Según detalló, la Argentina pasó de un escenario concentrado en pocos vehículos —como las pickups y algunos sedanes— a un portfolio mucho más amplio y diverso. “Hoy cada día vemos un modelo nuevo en la calle”, señaló.
Ese salto no es menor, ya que implica que el sistema de postventa, históricamente preparado para un número acotado de productos, deba adaptarse a una oferta fragmentada y de menor volumen por modelo.
La postventa, en el centro de la escena
En ese contexto, el abastecimiento de repuestos se convierte en un factor clave. Franzini advirtió que el desafío no solo alcanza a las terminales, sino también a los importadores y concesionarios, que muchas veces no logran reaccionar con la velocidad necesaria.
Desde su mirada, el aftermarket —el mercado independiente de repuestos— se movió más rápido que las automotrices. Según explicó, las empresas del sector vienen preparándose para cubrir esa demanda creciente y heterogénea.
En ese sentido, planteó que el escenario actual abre una oportunidad concreta de negocio: “Son micro nichos de mercado que quizás nos permitan tener más rentabilidad y brindar un mejor servicio”, explicó. Abastecer a los modelos chinos que no cuentan con una extensa red de postventa abre una oportunidad.
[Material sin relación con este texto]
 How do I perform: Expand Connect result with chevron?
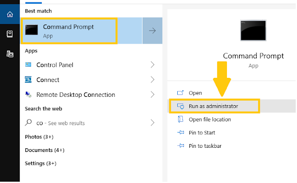click(153, 80)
Pero el ejecutivo aclaró que no se trata solo de desarrollar piezas. El verdadero desafío está en todo el proceso, desde la validación técnica hasta la disponibilidad efectiva. “Es mucho más que desarrollar, hay que certificar técnicamente y tener el producto en la estantería”, afirmó.
Además, hay que tener en cuenta que la llegada de vehículos electrificados —muchos de ellos de origen chino— agrega una capa adicional de complejidad.
Franzini explicó que los repuestos ya no responden a las mismas lógicas que en los autos a combustión. En el caso de los frenos, por ejemplo, los sistemas regenerativos modifican el comportamiento del vehículo y obligan a desarrollar nuevos materiales.

Según indicó, las pastillas deben ser menos metálicas, responder ante situaciones extremas y, al mismo tiempo, evitar ruidos, algo clave en vehículos silenciosos, como lo son los eléctricos. También mencionó el peso como un factor determinante en el diseño de componentes en estos vehículos.
En paralelo, destacó que la calidad de los vehículos evolucionó significativamente. De acuerdo con su análisis, los productos actuales alcanzaron niveles de desarrollo comparables —e incluso superiores en algunos casos— a los de marcas tradicionales, lo que refuerza la necesidad de una postventa acorde.
Qué pasa si una marca se va del país
Una de las principales incógnitas que surge con este modelo de negocios es qué sucede si un importador deja de operar o si una marca abandona el país. Franzini fue contundente al respecto: “Estamos seguros de que sí podemos abastecer esos vehículos”, aseguró, en relación al rol que puede asumir el aftermarket.
Como ejemplo, mencionó que su empresa ya desarrolla componentes para modelos con presencia mínima en el país. “Hoy tenemos discos de freno para Tesla y solo hay dos Tesla en la Argentina”, explicó.
El objetivo, según planteó, es construir una posición como proveedor integral, capaz de dar respuesta tanto a vehículos tradicionales como a los más nuevos, independientemente de su origen o volumen.

El crecimiento del parque automotor y su envejecimiento también juegan un papel en esta ecuación. Franzini consideró que, si bien un parque más antiguo impulsa el consumo de repuestos, la falta de renovación puede limitar el desarrollo futuro del sector.
Al mismo tiempo, advirtió que el contexto actual presenta tensiones, ya que una mayor apertura generó sobreoferta de productos, mientras que la economía real avanza con menor dinamismo.
“Hoy estamos en un mercado sobreofertado”, sostuvo respecto a las autopartes, y señaló que esa situación impacta en la rentabilidad de toda la cadena, desde fabricantes hasta casas de repuestos. Incluso alertó sobre problemas de solvencia en algunos actores, un fenómeno poco habitual en el sector.